### Data supplied ###

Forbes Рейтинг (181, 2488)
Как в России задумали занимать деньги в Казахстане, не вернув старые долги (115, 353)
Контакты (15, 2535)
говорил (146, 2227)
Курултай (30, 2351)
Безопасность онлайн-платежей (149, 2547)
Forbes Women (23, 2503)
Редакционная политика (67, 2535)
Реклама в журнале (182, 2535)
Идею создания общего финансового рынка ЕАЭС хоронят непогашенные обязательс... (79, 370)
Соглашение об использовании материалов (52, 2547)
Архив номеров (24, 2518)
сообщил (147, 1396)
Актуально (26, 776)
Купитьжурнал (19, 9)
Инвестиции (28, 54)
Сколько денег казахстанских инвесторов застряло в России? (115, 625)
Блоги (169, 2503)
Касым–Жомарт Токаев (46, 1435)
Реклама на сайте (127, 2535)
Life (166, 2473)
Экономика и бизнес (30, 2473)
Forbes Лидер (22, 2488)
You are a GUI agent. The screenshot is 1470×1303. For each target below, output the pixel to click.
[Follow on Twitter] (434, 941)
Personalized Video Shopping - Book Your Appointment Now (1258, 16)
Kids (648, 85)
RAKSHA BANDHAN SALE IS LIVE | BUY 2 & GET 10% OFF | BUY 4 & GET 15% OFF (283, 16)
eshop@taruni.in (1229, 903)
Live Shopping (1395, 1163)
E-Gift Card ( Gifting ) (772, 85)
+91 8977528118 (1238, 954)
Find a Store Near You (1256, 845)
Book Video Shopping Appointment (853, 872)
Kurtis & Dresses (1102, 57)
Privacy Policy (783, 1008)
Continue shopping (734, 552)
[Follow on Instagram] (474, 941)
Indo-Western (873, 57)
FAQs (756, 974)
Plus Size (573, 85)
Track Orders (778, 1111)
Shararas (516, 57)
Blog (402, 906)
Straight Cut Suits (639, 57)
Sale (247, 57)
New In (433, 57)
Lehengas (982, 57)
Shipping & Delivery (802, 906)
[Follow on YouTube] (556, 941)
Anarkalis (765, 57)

###

Work item:
On how many lines of the material does the word "Video" appear? Reply with the number alone.

Reply:
2